- _Records shown_:
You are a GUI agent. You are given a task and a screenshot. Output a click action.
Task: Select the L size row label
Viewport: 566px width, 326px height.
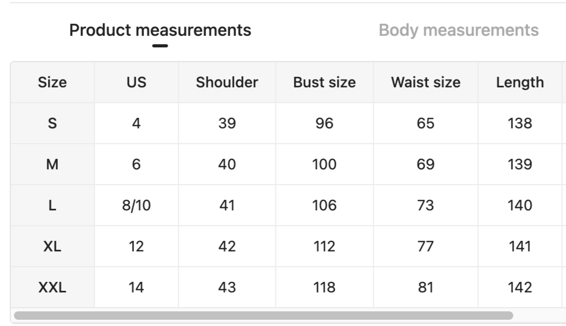pyautogui.click(x=52, y=206)
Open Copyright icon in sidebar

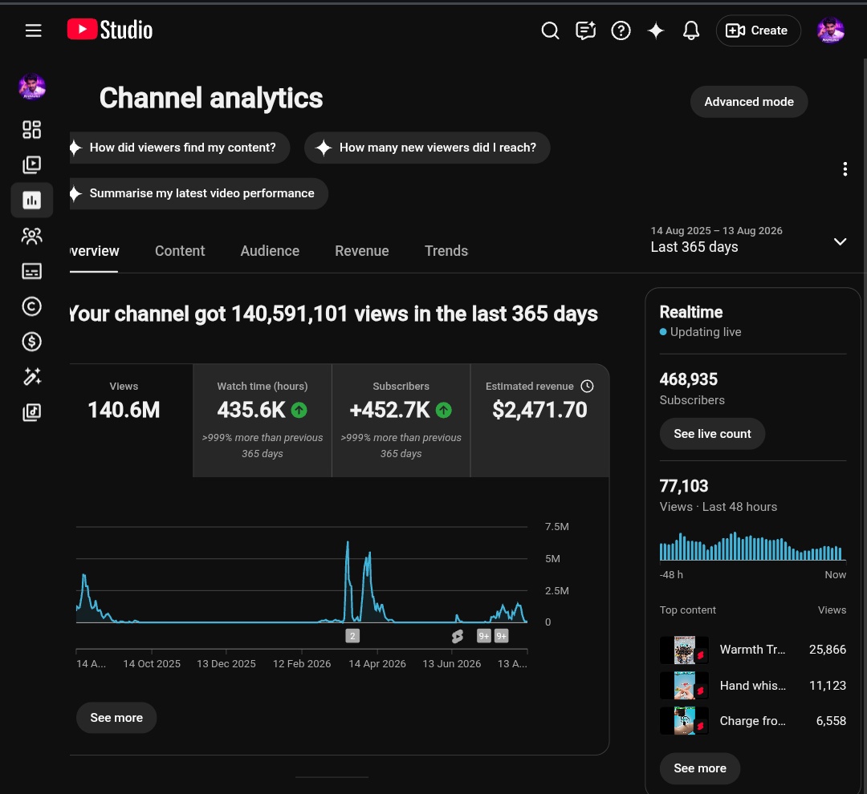(x=31, y=306)
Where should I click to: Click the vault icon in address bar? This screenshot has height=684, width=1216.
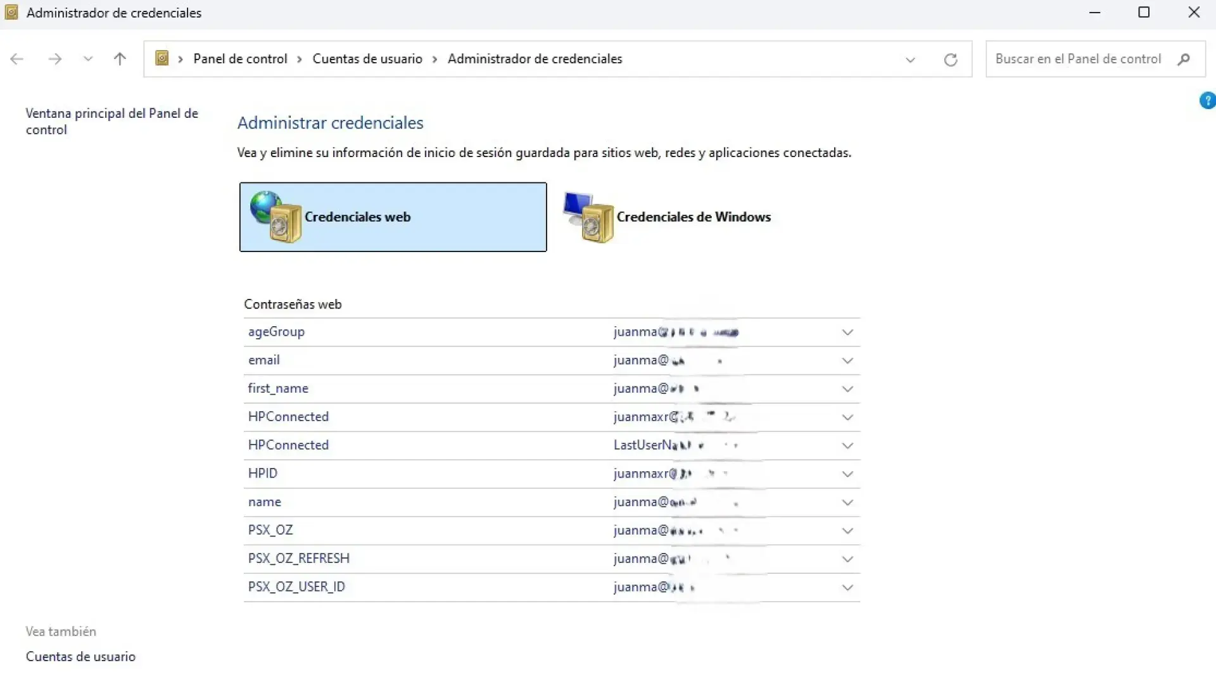tap(162, 58)
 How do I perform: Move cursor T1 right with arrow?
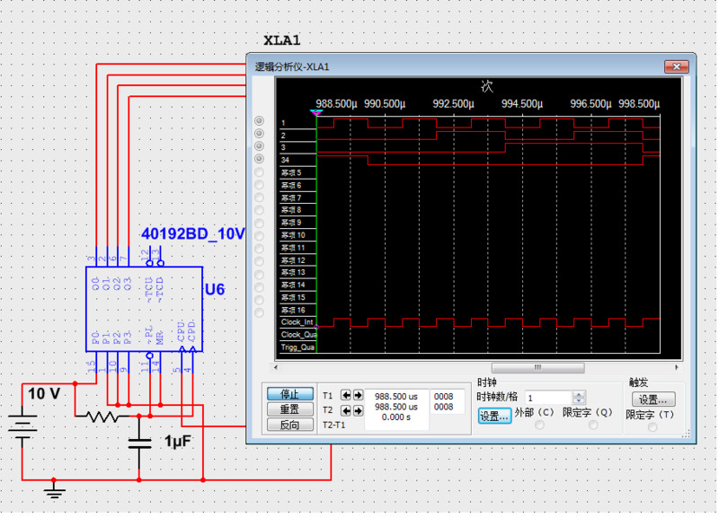(x=358, y=396)
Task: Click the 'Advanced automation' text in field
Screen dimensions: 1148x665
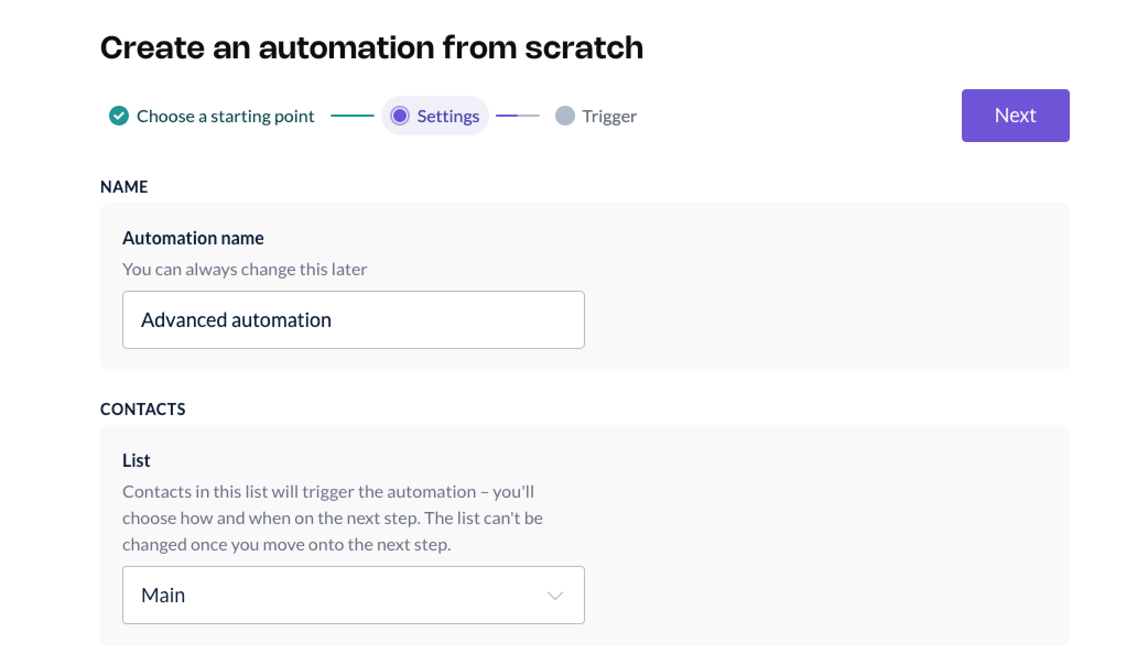Action: [236, 320]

- _Goal_:
Write out every item above word for word, leaving out the pictures.

- _Task response_:
You are a GUI agent. You are given a task and a screenshot. Output a click action.
Task: Select the L size row label
Viewport: 566px width, 326px height.
pyautogui.click(x=52, y=206)
Open Copyright icon in sidebar

(x=31, y=306)
Where should I click to: Click the vault icon in address bar? This screenshot has height=684, width=1216.
tap(162, 58)
 How do I perform: Move cursor T1 right with arrow?
(x=358, y=396)
Task: Click the 'Advanced automation' text in field
Screen dimensions: 1148x665
Action: [236, 320]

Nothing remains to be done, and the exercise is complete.